(Exercise brief): Lines holding the word "will" in the material below: count them and write the number alone.

(Material for this exercise):
'''

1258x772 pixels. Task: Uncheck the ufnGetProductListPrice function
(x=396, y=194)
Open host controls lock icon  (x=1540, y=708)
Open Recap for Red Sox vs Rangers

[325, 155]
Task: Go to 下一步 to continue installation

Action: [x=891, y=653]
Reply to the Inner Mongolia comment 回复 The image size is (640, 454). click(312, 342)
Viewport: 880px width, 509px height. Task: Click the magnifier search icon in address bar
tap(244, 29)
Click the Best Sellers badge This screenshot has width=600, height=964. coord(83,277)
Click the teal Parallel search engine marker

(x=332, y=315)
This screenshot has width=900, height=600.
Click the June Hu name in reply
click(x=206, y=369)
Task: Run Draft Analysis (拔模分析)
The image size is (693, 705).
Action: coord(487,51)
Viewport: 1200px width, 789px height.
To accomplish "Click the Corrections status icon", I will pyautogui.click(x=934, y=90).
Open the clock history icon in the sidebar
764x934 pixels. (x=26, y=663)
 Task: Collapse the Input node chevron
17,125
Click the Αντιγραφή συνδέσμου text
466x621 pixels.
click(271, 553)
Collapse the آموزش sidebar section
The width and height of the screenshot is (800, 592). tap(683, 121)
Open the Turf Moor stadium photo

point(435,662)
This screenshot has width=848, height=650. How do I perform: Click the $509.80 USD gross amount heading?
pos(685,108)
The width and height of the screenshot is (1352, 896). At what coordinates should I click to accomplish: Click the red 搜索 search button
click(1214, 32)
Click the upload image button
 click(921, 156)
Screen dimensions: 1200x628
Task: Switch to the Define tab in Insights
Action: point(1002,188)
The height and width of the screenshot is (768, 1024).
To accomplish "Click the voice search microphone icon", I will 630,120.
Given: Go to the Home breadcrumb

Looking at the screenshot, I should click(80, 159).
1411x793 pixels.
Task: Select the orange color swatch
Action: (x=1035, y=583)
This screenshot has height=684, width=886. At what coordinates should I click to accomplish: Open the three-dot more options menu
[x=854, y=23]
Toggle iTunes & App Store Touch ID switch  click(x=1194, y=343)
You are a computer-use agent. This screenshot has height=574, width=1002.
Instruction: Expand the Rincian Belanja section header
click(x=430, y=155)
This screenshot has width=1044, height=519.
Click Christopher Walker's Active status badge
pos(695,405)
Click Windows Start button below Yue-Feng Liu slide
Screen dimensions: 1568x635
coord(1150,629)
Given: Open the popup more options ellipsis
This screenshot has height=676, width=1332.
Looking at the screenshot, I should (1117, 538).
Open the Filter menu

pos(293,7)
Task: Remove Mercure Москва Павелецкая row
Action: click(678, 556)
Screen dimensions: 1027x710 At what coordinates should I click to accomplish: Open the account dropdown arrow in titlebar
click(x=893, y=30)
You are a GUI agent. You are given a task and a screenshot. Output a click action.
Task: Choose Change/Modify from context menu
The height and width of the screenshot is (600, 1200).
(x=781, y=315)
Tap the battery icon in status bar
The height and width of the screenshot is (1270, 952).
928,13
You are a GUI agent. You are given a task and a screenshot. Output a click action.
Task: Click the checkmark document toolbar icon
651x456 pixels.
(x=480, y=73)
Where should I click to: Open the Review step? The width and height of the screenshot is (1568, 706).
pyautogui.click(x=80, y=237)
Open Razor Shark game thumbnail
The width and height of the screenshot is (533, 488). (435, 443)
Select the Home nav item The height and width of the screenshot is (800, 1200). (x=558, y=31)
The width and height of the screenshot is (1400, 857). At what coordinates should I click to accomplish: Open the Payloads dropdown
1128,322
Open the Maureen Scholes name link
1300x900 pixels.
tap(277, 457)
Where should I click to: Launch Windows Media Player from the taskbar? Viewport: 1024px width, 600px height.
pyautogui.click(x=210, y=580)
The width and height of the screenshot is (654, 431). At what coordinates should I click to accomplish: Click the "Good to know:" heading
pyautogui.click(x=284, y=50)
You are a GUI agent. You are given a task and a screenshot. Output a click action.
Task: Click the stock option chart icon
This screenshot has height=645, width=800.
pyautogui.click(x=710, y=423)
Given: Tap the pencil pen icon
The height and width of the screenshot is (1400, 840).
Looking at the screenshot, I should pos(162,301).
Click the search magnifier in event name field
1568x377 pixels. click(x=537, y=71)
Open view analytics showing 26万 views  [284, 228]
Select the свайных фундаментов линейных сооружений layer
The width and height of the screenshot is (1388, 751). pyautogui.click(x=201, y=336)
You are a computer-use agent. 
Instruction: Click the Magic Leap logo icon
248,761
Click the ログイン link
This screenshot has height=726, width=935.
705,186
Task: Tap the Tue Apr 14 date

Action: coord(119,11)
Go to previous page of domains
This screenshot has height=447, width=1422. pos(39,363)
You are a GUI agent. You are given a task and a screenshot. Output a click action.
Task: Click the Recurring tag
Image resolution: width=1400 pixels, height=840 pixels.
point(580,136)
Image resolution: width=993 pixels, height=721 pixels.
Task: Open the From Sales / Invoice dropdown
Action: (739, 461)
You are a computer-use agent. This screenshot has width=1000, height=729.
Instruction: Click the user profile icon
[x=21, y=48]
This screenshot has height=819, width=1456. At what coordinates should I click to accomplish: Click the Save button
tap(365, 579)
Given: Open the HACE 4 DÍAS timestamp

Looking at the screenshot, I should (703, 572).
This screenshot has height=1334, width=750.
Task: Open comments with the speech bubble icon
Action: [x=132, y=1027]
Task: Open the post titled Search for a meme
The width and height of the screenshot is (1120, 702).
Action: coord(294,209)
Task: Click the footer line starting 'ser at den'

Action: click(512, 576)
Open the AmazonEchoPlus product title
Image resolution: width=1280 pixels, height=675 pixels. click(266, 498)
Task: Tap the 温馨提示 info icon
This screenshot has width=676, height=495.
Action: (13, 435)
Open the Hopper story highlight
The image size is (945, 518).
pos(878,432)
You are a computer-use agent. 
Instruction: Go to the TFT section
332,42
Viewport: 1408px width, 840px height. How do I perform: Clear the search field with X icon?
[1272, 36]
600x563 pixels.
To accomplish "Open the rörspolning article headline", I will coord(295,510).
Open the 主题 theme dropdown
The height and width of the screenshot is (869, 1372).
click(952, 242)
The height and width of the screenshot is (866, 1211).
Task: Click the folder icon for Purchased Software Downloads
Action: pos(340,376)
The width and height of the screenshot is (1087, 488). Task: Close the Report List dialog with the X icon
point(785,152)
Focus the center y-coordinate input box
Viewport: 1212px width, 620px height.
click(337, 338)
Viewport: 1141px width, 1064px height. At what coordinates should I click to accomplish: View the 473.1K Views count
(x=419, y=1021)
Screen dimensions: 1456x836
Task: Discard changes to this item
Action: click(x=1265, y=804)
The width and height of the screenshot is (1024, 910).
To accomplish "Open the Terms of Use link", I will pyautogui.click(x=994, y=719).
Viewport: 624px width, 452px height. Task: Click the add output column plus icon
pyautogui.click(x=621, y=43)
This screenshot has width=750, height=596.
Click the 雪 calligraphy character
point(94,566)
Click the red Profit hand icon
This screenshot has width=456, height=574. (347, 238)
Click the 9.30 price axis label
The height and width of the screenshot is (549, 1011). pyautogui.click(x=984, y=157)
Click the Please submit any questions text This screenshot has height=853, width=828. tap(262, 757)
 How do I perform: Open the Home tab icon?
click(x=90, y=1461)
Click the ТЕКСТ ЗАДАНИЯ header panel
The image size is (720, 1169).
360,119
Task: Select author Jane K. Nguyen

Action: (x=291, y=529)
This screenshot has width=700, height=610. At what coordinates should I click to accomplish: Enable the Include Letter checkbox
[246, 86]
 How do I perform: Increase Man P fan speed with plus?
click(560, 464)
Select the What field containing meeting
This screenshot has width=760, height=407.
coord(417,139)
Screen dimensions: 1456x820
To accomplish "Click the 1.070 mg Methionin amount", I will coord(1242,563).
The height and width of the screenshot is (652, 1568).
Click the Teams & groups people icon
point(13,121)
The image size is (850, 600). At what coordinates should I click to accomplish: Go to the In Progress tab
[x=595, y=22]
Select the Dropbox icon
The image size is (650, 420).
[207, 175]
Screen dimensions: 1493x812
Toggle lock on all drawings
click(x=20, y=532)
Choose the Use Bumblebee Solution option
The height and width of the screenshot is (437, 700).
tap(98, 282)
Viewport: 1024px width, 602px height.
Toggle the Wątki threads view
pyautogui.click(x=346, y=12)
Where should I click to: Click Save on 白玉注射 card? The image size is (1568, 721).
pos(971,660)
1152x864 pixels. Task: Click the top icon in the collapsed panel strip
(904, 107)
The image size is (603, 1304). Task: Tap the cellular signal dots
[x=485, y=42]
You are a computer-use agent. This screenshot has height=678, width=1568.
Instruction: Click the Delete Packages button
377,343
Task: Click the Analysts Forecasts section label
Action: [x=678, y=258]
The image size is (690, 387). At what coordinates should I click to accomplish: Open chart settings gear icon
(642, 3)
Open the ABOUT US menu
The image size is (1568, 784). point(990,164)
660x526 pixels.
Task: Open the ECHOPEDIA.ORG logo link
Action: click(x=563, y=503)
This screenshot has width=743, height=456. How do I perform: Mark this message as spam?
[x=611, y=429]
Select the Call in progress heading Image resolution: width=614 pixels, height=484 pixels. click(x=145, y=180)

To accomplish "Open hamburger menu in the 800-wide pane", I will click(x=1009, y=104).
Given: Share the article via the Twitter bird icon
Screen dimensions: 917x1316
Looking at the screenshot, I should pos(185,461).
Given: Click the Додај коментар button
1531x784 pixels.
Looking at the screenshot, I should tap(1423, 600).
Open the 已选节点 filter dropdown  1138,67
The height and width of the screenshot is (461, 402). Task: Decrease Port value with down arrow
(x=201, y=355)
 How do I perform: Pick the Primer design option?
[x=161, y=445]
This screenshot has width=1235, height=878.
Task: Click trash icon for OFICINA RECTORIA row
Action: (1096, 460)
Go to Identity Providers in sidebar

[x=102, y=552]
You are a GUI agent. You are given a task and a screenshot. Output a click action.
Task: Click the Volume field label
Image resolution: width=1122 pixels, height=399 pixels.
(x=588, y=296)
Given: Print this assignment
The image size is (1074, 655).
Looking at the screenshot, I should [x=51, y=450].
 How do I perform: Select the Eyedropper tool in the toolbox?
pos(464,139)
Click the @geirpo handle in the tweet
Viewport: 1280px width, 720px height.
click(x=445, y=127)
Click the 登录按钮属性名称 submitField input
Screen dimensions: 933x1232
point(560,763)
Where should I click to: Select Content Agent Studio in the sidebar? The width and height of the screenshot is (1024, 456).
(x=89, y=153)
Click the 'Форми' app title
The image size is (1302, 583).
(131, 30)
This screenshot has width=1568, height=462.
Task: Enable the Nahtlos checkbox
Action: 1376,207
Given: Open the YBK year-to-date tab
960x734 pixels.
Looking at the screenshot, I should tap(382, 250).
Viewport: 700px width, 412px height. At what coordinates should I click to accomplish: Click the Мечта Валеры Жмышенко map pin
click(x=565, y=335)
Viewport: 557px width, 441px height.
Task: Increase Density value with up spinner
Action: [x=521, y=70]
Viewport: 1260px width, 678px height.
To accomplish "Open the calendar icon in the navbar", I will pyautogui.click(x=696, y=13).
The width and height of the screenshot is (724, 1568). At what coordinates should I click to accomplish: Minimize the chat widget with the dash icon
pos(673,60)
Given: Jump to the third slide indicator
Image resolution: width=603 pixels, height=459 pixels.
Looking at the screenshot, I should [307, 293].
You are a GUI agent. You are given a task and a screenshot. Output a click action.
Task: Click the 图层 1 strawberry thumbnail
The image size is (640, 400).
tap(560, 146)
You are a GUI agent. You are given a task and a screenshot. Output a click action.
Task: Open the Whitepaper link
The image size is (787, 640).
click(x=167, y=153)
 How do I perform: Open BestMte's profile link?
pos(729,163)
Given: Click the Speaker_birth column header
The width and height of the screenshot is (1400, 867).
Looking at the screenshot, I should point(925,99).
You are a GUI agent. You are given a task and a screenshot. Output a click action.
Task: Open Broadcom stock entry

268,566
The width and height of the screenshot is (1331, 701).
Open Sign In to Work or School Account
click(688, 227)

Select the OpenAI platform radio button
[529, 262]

'''

(Answer box): 7